▸ THE RECORDS:

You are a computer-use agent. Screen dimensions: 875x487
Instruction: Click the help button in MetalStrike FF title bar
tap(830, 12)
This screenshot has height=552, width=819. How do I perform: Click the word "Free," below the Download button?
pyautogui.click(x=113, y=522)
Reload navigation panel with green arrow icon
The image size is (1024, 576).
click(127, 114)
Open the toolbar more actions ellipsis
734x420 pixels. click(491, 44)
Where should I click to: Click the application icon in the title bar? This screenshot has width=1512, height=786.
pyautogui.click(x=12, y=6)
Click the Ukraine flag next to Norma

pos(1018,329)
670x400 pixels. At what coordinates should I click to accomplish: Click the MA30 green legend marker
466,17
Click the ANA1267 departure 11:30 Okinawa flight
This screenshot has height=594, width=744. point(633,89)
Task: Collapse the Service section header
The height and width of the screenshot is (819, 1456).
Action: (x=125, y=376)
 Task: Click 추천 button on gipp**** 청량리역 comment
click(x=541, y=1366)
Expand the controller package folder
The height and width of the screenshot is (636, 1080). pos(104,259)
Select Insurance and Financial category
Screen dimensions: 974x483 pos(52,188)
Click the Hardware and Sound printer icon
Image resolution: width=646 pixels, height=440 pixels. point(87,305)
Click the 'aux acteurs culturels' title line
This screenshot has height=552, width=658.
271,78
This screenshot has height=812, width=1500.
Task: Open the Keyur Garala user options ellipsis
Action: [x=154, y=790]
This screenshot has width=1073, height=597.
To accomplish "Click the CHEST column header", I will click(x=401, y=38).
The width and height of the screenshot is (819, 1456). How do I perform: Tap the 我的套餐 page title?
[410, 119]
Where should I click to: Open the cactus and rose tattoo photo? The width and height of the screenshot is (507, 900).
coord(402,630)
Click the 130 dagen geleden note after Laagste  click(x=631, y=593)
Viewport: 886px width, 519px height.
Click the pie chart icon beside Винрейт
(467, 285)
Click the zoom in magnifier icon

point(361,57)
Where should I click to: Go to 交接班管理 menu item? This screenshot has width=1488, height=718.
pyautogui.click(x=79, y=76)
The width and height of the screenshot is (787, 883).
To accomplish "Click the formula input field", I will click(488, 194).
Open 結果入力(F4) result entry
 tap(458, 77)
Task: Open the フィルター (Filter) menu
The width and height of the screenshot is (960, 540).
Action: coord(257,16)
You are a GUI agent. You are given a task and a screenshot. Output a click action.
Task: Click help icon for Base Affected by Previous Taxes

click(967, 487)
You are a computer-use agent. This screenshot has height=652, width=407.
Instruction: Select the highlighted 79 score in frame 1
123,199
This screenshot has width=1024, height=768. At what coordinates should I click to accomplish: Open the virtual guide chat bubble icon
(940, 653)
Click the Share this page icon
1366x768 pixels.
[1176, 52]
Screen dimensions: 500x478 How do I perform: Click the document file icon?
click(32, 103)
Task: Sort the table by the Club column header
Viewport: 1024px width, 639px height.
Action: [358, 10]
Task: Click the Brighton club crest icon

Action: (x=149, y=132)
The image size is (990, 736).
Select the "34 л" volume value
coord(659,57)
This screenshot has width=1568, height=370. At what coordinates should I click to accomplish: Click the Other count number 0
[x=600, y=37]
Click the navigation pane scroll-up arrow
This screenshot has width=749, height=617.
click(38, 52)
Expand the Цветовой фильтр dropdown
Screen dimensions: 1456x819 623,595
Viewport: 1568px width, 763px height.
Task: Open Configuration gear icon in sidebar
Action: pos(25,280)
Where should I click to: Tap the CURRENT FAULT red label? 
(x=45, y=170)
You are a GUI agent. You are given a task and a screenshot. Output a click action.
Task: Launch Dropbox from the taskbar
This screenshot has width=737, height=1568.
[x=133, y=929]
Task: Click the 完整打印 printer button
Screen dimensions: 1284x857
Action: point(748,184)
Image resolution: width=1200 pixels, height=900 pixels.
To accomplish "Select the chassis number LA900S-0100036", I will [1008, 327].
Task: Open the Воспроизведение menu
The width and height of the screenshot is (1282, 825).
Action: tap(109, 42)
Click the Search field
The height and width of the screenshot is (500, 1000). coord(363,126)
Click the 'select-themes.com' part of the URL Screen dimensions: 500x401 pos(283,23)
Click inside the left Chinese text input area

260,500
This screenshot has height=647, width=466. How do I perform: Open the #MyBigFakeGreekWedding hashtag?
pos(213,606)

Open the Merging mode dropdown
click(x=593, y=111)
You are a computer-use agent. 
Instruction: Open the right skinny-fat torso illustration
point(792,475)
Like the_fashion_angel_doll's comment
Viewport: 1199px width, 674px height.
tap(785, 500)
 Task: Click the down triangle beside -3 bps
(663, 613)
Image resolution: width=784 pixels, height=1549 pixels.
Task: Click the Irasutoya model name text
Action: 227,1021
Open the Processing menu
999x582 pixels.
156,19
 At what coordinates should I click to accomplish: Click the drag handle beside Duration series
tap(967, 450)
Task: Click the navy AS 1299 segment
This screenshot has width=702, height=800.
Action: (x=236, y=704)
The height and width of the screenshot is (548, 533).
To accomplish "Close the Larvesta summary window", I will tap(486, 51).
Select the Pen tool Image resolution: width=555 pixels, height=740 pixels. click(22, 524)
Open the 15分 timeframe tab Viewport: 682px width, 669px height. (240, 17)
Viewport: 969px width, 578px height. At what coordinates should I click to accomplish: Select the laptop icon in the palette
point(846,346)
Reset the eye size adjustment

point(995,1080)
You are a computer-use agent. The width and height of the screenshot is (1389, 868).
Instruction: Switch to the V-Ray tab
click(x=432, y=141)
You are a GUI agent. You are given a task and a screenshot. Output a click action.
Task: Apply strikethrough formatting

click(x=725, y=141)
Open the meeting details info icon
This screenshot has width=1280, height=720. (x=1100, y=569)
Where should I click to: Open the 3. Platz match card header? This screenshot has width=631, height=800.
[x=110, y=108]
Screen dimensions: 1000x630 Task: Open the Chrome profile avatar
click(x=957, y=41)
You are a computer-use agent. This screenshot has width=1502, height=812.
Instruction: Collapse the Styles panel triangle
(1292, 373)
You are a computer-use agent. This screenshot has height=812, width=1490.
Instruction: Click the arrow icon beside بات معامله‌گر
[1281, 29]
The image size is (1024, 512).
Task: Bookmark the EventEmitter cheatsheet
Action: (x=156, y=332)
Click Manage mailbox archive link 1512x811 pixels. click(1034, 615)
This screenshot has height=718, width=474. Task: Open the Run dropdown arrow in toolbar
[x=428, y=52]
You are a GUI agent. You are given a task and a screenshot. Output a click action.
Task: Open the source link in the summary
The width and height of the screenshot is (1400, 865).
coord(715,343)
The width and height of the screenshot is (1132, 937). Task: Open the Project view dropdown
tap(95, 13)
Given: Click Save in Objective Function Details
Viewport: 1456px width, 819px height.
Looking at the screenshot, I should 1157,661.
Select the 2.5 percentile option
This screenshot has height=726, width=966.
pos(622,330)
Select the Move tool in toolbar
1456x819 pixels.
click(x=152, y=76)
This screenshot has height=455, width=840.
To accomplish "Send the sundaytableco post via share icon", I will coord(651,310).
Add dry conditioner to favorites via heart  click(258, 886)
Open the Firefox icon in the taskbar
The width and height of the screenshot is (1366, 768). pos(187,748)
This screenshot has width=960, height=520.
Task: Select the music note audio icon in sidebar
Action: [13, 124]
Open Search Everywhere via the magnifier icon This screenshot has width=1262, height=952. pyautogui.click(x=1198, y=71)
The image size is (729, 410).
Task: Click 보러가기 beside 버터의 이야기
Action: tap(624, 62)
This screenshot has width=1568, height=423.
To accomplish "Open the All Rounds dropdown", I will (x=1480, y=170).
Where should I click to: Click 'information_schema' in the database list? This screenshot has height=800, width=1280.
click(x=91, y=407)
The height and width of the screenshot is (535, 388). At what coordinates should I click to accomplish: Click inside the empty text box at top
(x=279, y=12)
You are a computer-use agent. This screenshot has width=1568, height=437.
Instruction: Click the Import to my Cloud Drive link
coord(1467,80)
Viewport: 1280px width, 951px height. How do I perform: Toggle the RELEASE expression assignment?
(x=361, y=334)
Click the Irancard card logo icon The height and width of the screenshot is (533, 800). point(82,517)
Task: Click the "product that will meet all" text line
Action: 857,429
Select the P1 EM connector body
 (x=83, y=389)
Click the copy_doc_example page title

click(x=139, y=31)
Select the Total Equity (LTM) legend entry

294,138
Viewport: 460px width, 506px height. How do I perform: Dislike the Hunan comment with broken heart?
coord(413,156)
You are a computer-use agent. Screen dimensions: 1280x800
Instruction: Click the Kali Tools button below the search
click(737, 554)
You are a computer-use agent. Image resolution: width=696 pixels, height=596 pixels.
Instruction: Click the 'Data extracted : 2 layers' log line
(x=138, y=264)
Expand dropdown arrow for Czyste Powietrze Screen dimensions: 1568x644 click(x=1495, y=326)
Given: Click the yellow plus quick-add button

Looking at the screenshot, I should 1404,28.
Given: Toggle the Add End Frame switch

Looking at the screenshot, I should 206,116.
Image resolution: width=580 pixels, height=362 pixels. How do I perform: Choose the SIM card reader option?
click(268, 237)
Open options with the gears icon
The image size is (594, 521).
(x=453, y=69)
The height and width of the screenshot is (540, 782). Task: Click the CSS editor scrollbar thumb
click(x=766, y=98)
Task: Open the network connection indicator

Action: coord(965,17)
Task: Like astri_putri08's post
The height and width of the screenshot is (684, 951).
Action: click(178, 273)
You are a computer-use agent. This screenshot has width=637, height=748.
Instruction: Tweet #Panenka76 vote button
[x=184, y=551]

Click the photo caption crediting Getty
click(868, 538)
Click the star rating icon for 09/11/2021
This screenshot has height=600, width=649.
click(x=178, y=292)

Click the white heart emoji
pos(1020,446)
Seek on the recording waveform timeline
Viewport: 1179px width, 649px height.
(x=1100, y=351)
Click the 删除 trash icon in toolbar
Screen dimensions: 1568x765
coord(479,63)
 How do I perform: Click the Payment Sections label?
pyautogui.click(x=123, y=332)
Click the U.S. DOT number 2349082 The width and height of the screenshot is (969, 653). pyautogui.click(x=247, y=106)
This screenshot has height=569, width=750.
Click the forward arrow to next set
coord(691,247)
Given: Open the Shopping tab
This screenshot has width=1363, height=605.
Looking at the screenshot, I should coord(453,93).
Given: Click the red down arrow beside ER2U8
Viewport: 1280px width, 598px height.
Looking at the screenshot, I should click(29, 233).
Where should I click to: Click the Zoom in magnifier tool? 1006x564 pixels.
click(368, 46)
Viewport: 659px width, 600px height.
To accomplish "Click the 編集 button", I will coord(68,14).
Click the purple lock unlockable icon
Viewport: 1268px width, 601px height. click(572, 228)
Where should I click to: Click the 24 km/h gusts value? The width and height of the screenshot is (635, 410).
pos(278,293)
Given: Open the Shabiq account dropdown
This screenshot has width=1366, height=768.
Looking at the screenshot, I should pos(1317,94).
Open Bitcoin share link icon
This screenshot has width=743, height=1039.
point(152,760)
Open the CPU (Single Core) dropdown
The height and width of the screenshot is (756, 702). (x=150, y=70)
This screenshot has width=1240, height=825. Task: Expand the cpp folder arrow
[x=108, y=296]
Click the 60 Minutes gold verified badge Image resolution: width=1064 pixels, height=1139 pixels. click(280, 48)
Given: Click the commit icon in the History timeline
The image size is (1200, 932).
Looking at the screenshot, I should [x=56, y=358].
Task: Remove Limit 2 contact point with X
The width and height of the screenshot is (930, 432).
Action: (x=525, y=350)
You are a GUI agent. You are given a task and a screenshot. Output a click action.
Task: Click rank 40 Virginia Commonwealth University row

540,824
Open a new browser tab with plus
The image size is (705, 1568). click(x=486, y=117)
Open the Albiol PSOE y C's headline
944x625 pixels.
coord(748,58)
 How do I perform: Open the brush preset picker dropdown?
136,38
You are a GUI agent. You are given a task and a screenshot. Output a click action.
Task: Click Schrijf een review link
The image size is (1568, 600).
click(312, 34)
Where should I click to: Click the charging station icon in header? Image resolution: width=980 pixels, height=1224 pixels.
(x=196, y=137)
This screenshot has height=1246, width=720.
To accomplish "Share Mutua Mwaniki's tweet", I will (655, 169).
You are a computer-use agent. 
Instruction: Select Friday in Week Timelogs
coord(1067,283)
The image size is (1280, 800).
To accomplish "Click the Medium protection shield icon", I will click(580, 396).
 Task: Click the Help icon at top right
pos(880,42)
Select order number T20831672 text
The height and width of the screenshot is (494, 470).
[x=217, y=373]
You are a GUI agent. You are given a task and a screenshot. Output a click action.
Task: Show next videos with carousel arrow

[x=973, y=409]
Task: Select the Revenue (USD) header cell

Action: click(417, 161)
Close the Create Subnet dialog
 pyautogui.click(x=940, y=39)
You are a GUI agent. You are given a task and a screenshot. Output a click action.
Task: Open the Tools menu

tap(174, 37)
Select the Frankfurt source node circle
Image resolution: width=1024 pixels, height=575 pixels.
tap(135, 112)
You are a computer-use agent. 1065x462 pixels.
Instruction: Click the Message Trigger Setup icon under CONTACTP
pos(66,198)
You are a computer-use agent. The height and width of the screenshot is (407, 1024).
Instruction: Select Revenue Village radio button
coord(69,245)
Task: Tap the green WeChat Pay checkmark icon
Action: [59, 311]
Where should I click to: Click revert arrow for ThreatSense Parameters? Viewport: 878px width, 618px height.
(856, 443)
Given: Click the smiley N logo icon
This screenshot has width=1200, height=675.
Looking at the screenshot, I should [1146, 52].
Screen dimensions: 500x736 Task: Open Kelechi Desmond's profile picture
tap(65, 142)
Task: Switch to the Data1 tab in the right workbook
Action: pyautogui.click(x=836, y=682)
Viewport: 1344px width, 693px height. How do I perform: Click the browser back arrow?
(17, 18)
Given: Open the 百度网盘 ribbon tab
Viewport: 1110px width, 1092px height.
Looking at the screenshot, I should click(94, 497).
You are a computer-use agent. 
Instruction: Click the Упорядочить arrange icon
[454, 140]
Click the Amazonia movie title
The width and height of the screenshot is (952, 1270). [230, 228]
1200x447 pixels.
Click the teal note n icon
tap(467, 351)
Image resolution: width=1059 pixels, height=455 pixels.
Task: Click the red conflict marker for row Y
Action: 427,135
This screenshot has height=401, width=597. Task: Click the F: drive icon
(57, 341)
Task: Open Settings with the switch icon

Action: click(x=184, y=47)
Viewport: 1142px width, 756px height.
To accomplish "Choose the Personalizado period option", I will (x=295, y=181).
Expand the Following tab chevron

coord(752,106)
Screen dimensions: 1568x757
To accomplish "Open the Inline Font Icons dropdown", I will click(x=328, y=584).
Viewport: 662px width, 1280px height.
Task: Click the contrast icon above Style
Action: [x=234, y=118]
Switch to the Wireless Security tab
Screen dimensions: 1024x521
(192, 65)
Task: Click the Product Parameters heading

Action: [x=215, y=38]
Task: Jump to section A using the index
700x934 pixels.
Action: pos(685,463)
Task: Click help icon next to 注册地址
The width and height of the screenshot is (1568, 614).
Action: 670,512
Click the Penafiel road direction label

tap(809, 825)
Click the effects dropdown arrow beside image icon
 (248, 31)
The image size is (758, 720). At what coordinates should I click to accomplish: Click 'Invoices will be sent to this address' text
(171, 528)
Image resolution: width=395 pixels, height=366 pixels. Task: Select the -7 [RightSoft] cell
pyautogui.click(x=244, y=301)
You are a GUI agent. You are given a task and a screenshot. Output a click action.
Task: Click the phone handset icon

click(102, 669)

▸ WHAT IS NEEDED: Look over the records above and copy each line that includes the string "post".

▸ WRITTEN RESPONSE:
To accomplish "Send the sundaytableco post via share icon", I will coord(651,310).
Task: Like astri_putri08's post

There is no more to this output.